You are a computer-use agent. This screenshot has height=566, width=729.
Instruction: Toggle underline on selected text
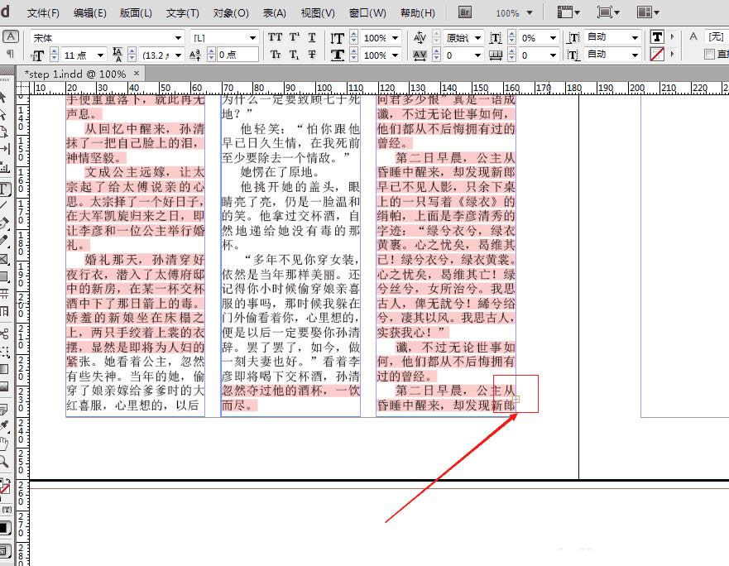pos(310,37)
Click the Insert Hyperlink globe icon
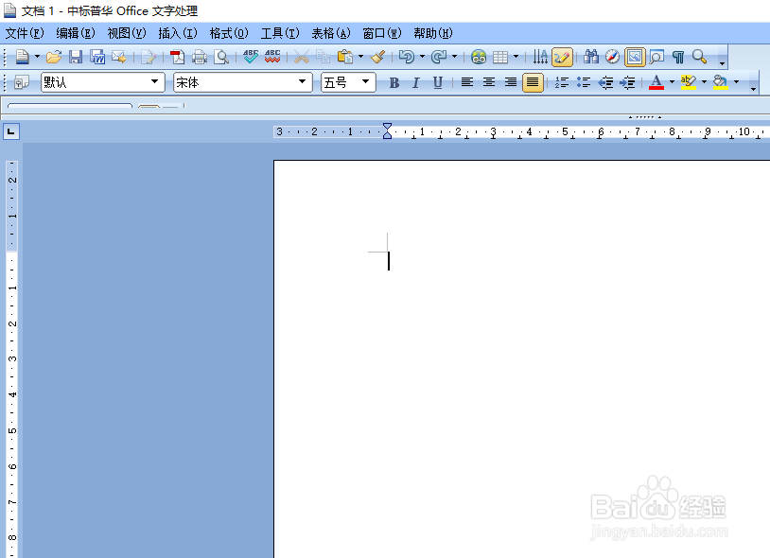 [479, 57]
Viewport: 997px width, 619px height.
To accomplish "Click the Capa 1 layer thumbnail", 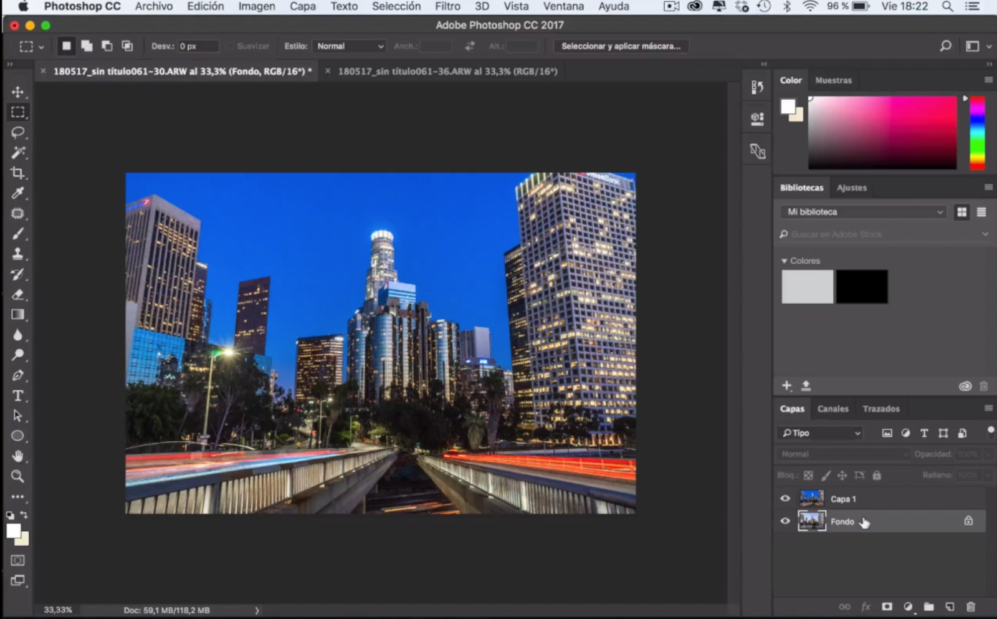I will [811, 499].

• _Problem statement_: Go through the records above and report how many lines contain "height". Write the number only.

• _Task result_: 2